Helpful Advice for Parents of First-Time College Students
Published on July 27, 2021
- Helping a first-time college student prepare for school can be both exciting and stressful.
- Help your student figure out how to find what they need; avoid doing it all yourself.
- Take advantage of campus resources available to parents and students during the transition.
Going away to college for the first time is a momentous occasion in the lives of students. For many learners, it will mark the first time they have lived away from home for an extended period of time.
But it's not just students who are affected by this transition — the entire family dynamic changes. Everyone in the household feels the impact in one way or another.
Members of the family must learn to cope with the fact that their new college student isn't going to be around as often. For parents, it's a difficult time knowing that you won't be readily available to take care of your child should anything go wrong. For siblings, it can be like losing a close friend.

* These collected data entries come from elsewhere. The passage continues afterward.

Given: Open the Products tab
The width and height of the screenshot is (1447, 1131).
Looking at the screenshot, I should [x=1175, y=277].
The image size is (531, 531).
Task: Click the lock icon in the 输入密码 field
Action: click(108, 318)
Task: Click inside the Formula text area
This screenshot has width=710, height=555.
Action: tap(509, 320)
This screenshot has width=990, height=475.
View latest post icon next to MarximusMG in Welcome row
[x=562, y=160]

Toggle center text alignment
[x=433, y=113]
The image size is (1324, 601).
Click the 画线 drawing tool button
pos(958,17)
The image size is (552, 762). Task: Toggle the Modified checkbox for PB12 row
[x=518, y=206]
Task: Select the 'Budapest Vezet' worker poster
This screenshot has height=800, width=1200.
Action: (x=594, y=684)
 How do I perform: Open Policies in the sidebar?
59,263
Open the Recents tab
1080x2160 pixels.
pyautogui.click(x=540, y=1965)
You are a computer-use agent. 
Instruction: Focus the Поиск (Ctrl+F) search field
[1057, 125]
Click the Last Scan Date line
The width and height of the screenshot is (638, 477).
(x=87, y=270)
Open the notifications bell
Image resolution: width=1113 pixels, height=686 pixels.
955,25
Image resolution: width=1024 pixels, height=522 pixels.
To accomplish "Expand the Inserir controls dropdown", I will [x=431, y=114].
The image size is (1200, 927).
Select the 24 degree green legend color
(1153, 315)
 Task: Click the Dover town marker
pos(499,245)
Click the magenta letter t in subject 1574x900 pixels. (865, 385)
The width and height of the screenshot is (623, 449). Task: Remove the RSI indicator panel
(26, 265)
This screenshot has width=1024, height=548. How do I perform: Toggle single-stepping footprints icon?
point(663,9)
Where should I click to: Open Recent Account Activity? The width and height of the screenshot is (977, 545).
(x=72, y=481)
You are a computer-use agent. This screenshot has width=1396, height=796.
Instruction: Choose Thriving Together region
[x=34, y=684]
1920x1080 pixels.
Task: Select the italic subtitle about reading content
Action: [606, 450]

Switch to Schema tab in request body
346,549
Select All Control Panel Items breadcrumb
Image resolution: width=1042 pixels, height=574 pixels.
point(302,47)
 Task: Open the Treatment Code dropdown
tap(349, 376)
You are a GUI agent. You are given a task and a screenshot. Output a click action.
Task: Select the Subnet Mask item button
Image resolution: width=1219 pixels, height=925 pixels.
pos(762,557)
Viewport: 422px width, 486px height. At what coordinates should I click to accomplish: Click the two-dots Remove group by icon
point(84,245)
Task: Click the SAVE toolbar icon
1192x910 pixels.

It might take a few months to fill both the emotional and physical void of sending your child away to college for the first time. Here are some tips to help the transition go a bit smoother.
10 Tips for Parents of Incoming College Students
You don't need to bring everything on the "what to bring" list. Make sure students have all of the dorm room essentials, but don't overdo it.
Remember they can always order supplies online or visit a store should the need arise. You might help them locate local stores in advance.
You can get a good idea of how big the dorm rooms actually are and what they might need during orientation. When your student selects a dorm building, check in advance to see if they offer microwaves and refrigerators.
Move-in day is often a fun and emotional time for both students and parents. Don't miss out on this opportunity to help your student get adjusted to their new surroundings.
You might carry boxes, start unpacking, or help them begin to settle in. You can pinpoint important services, like the dining hall and health center, and make sure they know their way around.
See if the school offers parent orientation programs. These offerings allow parents to connect with staff and fellow families. Orientations also provide numerous resources that will be helpful in the coming year.
Make sure you and your student both know where the closest pharmacy, urgent care, and hospital are in relation to campus. You may also want to seek out a local physician should your student need medical attention beyond what is offered on campus. Make sure your student has a copy of their insurance card and is aware of other campus safety resources.
Though you'll want to hear all about their experience, avoid texting or FaceTiming every day. Giving your learner space will allow them to flourish in their new environment.
You might institute a weekly catch-up call. You want your student to know that you care, but also trust them enough to be on their own. And don't panic if your student doesn't answer every time you call — they're balancing school and social obligations and likely have a packed schedule.
Schedule a time to visit campus when it works best for both you and your student. Surprise visits often result in less time spent together. Plan ahead of time so you can both enjoy the time together.
Clarify financial expectations with your student before they leave for college. Set clear expectations about who will pay for what expenses, and help them set up a monthly spending budget to stick to.
You may also want to think about setting your student up with a credit card if they don't have one already. Credit cards can come in handy for emergencies and, when used responsibly, help students begin to establish a positive credit history.
Be available for your student, but let them figure out how to do things on their own. Remind them that help is always available from numerous sources around campus including fellow students, professors, teaching assistants, academic advisors, career services, and other resources.
Also, encourage your learner to get involved in campus activities. Most colleges have special interest clubs, intramural sports, study groups, and other extracurricular activities that will help them get adjusted and make new friends.
Many college students love getting care packages. Receiving a package reminds them of you and provides them with some much needed snacks to help them get through lengthy study sessions.
With all that's involved in getting your child ready for college, it can be easy to pay less attention to younger siblings. Involve them in the process as much as possible so they don't feel excluded.
Remember that it's probably an emotional and exciting time for them as well. Including siblings in preparations and move-in day can help get them excited about potentially attending college, too.